The nerve cells - known as RFRP neurons - become active in stressful situations and then suppress the activity of the reproductive system. In the study, the team at Otago University used transgenic techniques to artificially increase the activity of RFRP neurons in mice. This replicates what happens in stressful situations and when levels of the stress hormone cortisol are high.

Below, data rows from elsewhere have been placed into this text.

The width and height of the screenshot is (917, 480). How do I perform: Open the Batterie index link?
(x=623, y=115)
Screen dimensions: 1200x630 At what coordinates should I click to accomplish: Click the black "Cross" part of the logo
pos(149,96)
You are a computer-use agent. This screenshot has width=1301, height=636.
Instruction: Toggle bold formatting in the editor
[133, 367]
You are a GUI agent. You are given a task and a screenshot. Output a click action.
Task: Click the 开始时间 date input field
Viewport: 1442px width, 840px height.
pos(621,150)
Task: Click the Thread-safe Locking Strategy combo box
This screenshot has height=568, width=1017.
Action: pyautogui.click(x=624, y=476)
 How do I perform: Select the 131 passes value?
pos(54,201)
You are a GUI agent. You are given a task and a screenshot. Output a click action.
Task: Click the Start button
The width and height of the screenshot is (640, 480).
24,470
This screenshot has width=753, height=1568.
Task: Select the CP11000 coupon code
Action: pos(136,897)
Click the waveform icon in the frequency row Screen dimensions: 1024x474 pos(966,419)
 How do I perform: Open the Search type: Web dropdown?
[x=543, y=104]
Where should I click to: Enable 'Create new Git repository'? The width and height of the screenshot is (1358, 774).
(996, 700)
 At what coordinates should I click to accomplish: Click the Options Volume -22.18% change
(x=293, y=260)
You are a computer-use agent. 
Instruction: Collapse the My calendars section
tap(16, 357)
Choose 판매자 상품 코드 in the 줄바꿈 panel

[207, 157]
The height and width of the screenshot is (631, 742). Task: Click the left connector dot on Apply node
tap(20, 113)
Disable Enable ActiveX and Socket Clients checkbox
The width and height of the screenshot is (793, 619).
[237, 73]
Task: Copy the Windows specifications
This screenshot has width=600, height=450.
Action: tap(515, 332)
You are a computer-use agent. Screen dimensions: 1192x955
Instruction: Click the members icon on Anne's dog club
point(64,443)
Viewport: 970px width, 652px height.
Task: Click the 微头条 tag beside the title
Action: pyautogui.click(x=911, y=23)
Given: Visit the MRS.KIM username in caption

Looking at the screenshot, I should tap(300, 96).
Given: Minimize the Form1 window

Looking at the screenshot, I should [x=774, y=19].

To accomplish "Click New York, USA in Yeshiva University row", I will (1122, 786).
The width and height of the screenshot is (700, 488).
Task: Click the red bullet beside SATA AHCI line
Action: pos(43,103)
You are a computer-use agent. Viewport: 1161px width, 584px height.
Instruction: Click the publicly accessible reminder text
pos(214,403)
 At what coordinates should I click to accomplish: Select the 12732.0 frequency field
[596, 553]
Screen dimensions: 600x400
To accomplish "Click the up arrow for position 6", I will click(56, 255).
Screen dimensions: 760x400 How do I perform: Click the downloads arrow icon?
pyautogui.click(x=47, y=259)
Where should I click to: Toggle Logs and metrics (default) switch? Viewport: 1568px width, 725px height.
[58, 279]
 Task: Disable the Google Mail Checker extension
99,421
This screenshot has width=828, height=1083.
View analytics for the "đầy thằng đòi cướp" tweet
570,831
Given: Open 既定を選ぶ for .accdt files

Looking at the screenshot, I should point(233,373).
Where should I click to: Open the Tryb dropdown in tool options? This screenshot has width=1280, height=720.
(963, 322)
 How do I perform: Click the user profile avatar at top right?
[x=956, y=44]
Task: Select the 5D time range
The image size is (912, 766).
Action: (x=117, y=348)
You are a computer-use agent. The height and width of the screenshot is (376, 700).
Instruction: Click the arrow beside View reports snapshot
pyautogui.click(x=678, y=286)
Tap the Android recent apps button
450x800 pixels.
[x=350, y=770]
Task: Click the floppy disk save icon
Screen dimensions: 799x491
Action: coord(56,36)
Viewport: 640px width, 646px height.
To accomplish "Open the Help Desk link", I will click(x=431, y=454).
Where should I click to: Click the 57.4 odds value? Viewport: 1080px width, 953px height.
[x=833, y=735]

Study lead author Professor Greg Anderson at the Centre of Neuroendocrinology at Otago University, New Zealand, said, 'Although it is known that stress steroids like cortisol [known as the 'fight or flight' hormone are probably part of the mechanism involved, it is also known that the brain cells that control reproduction are unable to respond to cortisol, so there seemed to be a missing link in the circuit somewhere.'
The researchers found that when RFRP neuron activity was high, reproductive hormones were suppressed and the reproductive cycles of female mice were disrupted. Most interestingly, they also discovered that the reproductive system continued to function normally when cortisol levels were high but RFFP neurons had been artificially 'switched off'. This told the researchers that RFRP neurons are a critical link between stress and fertility. They found that the effect was more pronounced in female mice.
'We have now shown that the RFRP neurons are indeed the missing link between stress and infertility. They become active in stressful situations, perhaps by sensing the increasing levels of cortisol, and they then suppress the reproductive system,' Professor Anderson added.
The research is the culmination of more than a decade of work from Professor Anderson's New Zealand-based research group who focus on understanding the link between stress and infertility.
Next the researchers plan to investigate whether drugs could be used to specifically block the RFFP neurons and overcome stress-induced infertility. Although this could be a promising treatment in the future Professor Anderson adds, 'There are such drugs available, but they're not approved for human use and they would likely need refining.'
The research was published in The Journal of Neuroscience.